El País (edición impresa)

El juicio que merece a la ciudadanía la actuación de la jerarquía eclesiástica española, y aun la del propio papa Benedicto XVI, en relación con los casos de pederastia y abusos sexuales contra menores cometidos por clérigos, es sumamente severo. Siete de cada diez españoles, según un sondeo de Metroscopia, consideran que en este asunto ni Roma ni la Iglesia española están obrando correctamente. Y lo especialmente llamativo es que esta opinión resulte mayoritaria incluso entre quienes se definen como católicos practicantes, es decir, entre esa sexta parte de nuestra población que cabe considerar como el reducto de fieles católicos más sólido y leal.

Estos datos sólo pueden sorprender en realidad a quienes, por decirlo con palabras evangélicas, “teniendo oídos no oigan y teniendo ojos no vean” (Mc, 8,18). La cantidad de casos que se ha ido conociendo, en un goteo tan continuado en el tiempo como extendido en el espacio, merecía sin duda una reacción por parte de las autoridades eclesiásticas al menos proporcional al estupor, vergüenza e indignación que generaron. No ha sido así. Poco a poco se ha descubierto que el problema viene de antiguo; que no afecta a pobres e ignorantes curas de aldea (si es que esta especie aún existe), sino que alcanza a insignes prelados y hasta a alguien que además de fundador de una influyente orden religiosa fue también, durante años, confesor del anterior Papa; y que sus actos (que en primer lugar y ante todo son un delito, y sólo después, y además, un pecado) quedaron a cubierto tanto de la merecida sanción legal como del correspondiente oprobio público merced a un encubrimiento -que ahora no puede ser entendido sino como objetivamente cómplice- perpetrado con el pusilánime ánimo de evitar “un mal mayor”. Como si la sociedad, en general, y dentro de ella la feligresía católica, estuviese compuesta por personas sin criterio, asustadizas y cortas de entendederas. El escándalo -el inmenso escándalo- social no es tanto que haya sacerdotes, u obispos, o incluso un confesor papal, que resulten ser pederastas, sino que puedan serlo impunemente. Haber propiciado su encubrimiento ha supuesto además ensuciar de paso, tan torpe como injustamente, el buen nombre y fama del resto de los clérigos, en su inmensa mayoría personas honestas y sinceramente entregadas a su fe.

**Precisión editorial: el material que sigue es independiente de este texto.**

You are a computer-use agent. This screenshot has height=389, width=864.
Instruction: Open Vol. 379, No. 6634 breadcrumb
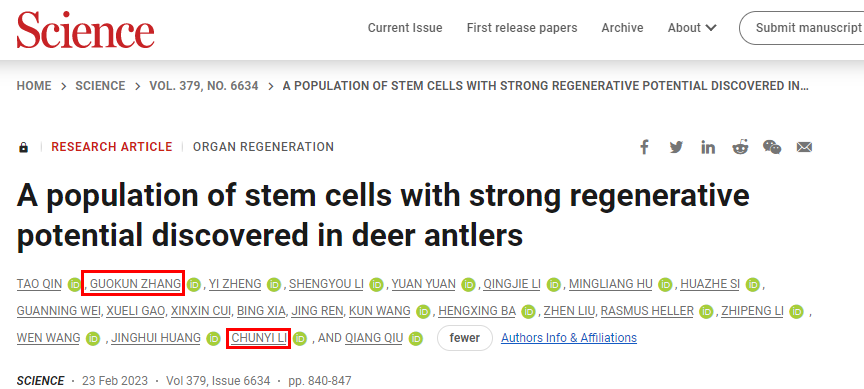pos(204,86)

La Iglesia puede ahora ceder al erróneo reflejo del miedo y, en vez de encarar clara y firmemente la realidad, tratar de conseguir apoyos con denuncias de conjuras y “persecuciones”. Allá ella. Pero la inescapable realidad es que, en este tema, el dedo más inmisericordemente acusador es el del propio Jesús de Nazaret. En ninguno de los cuatro evangelios canónicos quedan recogidas frases suyas más duras que las que dedica precisamente a quienes quiebran la inocencia infantil. Para quienes así actúan, decreta que “sería preferible que les ataran al cuello una piedra y los arrojaran al mar” (Mc, 9-42). Con ligeras variantes (que en lugar de ser arrojados al mar, se tiren ellos mismos), la idea aparece recogida también en los evangelios de Mateo (18-6) y Lucas (17-1,2). Sería sin duda abusivo tomar estas palabras al pie de la letra y deducir que lo que Jesús de Nazaret recomienda es la ejecución sumaria o el suicidio de los pederastas. Pero parece claro que lo que en modo alguno propugna para estos casos es precisamente el encubrimiento, la ocultación o el secretismo. Que es lo que piensa también el masivo 70% disconforme con el proceder de la jerarquía católica.

José Juan Toharia es catedrático de Sociología y presidente de Metroscopia.